EXERCISE INSTRUCTIONS
Return every line of the material below that contains the string "screenshot", matching case exactly.

______________________________

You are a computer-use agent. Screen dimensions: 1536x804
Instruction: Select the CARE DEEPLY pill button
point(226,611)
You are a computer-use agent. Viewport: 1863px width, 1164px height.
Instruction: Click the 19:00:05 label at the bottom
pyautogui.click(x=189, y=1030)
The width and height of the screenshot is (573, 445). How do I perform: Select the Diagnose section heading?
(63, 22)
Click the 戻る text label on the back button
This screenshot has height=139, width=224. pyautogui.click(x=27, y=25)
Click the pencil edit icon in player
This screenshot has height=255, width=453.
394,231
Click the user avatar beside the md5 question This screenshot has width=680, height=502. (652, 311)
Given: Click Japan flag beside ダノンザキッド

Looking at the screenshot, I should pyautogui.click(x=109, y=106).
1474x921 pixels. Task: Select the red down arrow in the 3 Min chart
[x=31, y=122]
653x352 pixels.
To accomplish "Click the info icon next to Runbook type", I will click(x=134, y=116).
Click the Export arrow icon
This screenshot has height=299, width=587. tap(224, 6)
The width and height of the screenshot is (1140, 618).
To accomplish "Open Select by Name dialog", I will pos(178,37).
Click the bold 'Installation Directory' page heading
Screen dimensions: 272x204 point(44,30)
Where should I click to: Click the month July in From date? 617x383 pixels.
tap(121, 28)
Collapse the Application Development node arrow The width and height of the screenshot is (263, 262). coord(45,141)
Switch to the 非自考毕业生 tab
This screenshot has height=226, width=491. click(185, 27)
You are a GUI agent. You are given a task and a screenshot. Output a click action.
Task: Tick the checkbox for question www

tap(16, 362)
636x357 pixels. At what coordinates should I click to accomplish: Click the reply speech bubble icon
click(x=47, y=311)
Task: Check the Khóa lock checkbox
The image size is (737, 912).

______________________________

THE COMPLETED TASK
The width and height of the screenshot is (573, 445). How do I perform: Select the Diagnose section heading?
This screenshot has height=139, width=224. pyautogui.click(x=27, y=25)
This screenshot has height=255, width=453.
Click the user avatar beside the md5 question This screenshot has width=680, height=502. (652, 311)
Looking at the screenshot, I should pyautogui.click(x=109, y=106).
This screenshot has height=299, width=587. tap(224, 6)
The width and height of the screenshot is (1140, 618).
Collapse the Application Development node arrow The width and height of the screenshot is (263, 262). coord(45,141)
This screenshot has height=226, width=491. click(185, 27)
You are a GUI agent. You are given a task and a screenshot. Output a click action.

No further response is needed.